[Note from Nan: We here at GGW were honored to have plantsman and photographer Joshua McCullough of PhytoPhoto judge our Picture This photo contest in November, and we’re equally delighted to have him join us as a Guest Contributor with this exciting account of plant hunting in Central America.]
Every step on this mountain is either up or down. A string of iconic, cone shaped volcanoes runs picture perfect through the Guatemalan Highlands separating the second largest city, know as Xela, from the majestic Lake Atitlàn. It is over one of these 11,600 ft verdant, steam puffing apices, Volcàn Zunil, that our path of exploration leads. Dave Demers and I have chosen this area of the Western Highlands because of the unique intersection of North and South American flora as well as the mix of tropical and freezing montane environments. And as the day breaks and the altimeter rises with each step, the results of this rarified combination are rendered all around us in the intricate detail of plant life.
The trail is littered with the olive sized aguatillo, a tiny and perfect avocado species that the splendid quetzal bird feeds upon.
Species of Smilacina (Maianthemum) [above] have left behind their conventional whiteness of the northern latitudes for a most luscious of pinks.
Strangely peach colored Fuchsia splendens [above] grow as epiphytes.
In the darkness of early morning we shouldered packs at the steamy volcanic hot springs surrounded by tree ferns, the gigantic leaves of Gunnera mexicana [above] and banks of indeterminate leaved ferns. But by mid-morning the climb had taken us over 10,000 feet and the trail wove through great tussocks of grass, the ground still frozen in the shade at our feet.
The orange flower clusters of the butterfly bush Buddleja megalocephala tower above us, the guide points out the volcano ahead releasing an ample burst of white gasses into the blue sky. A firewood cutter descends past, back piled high with the bundled lengths of a mornings labor in the forest.

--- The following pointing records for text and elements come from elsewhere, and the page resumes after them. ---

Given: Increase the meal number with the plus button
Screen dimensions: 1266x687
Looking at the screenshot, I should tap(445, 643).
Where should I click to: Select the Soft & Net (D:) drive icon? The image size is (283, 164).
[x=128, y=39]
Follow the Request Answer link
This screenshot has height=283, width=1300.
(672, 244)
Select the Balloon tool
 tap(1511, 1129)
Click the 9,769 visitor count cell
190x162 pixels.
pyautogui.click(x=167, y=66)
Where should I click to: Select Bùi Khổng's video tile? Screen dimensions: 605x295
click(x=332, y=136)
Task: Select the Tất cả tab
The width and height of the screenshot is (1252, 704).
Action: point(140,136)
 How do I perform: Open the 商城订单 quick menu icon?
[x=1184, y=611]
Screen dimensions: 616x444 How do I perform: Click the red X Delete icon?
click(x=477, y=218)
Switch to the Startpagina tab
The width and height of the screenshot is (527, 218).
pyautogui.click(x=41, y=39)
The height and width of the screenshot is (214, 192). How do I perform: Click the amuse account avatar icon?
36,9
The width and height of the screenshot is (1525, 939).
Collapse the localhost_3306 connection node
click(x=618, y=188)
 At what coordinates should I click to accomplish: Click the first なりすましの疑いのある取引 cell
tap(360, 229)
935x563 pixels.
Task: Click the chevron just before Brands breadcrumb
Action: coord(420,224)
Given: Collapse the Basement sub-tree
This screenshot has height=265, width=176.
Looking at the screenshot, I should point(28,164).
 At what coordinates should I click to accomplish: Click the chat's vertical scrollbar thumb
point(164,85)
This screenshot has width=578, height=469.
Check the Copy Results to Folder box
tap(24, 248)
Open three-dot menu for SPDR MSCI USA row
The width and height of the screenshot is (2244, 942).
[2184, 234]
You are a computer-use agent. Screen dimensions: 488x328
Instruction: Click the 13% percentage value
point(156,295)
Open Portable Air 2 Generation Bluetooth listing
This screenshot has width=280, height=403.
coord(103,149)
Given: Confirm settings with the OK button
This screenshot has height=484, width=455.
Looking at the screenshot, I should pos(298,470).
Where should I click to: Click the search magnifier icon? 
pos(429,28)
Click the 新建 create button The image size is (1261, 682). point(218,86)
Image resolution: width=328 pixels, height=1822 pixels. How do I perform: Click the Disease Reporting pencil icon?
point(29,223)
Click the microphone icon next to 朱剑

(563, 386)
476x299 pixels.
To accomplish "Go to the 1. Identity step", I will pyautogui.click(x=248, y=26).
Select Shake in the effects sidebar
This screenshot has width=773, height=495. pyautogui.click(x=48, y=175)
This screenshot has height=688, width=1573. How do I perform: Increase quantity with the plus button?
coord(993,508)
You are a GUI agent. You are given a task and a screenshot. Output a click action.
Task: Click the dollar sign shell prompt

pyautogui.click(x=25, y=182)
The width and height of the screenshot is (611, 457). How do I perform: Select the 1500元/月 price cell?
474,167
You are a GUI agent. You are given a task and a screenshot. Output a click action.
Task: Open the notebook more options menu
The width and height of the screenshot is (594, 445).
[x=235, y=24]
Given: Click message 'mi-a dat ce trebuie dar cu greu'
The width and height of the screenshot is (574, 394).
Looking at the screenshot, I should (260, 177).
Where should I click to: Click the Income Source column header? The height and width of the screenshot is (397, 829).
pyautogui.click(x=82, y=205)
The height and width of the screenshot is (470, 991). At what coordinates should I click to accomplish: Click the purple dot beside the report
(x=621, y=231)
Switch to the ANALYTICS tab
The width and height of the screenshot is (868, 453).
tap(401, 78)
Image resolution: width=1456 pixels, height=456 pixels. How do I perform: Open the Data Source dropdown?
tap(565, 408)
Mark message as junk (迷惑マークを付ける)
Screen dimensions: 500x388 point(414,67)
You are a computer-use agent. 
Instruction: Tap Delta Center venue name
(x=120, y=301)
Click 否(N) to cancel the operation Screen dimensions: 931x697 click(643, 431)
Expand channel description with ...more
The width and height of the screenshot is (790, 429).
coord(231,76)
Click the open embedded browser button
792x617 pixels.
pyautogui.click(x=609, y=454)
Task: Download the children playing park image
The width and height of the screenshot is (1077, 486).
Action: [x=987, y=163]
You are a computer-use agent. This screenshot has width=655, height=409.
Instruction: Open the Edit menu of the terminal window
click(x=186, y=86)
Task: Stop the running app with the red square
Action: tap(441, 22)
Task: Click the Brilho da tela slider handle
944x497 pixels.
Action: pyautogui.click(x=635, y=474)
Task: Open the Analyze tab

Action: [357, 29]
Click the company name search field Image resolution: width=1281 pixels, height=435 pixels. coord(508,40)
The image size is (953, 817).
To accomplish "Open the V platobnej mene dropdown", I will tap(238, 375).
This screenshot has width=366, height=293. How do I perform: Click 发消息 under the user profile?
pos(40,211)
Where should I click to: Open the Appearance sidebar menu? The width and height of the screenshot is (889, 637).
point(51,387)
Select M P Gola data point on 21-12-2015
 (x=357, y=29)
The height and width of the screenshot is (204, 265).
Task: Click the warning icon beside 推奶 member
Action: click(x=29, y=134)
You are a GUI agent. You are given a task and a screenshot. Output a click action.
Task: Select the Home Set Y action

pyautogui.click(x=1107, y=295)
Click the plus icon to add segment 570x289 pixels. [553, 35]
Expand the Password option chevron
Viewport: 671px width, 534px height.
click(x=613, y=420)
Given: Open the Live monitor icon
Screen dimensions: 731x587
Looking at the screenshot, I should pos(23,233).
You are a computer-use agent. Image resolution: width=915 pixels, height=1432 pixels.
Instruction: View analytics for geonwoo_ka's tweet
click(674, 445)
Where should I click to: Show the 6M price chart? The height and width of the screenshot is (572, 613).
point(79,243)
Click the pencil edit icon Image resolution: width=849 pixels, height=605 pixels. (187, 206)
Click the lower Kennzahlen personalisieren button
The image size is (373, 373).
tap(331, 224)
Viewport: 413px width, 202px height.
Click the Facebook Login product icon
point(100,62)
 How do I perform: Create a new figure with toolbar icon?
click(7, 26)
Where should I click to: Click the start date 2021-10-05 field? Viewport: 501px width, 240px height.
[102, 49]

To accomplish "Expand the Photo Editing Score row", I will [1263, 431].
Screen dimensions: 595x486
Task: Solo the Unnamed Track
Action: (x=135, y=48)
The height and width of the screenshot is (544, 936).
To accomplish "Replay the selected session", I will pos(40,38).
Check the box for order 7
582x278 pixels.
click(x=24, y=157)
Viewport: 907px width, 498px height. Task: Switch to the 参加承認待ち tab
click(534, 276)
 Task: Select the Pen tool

The plant world here is dominated by a mad abundance of the composite flowers from the aster family. The frustration of separating one from another leads to practice of some newly learned, shall we say colorful, Spanish vocabulary. Shrub, tree, ground cover, vine and thistle- there seems no end to the variation of daisy on a stick here. It is clear we are in a center of diversity. Amongst the yellow, white, purple, orange fireworks of flowers tower Roldana gilgii with its fans of felted leaves and purple gland covered flower.
Jade green Eryngium contrast with the fine tawny grasses.
Woven throughout are the clustered orange bells of Bomarea [above], a vining alstroemeria relative. And every turn of the path yields yet another type of salvia.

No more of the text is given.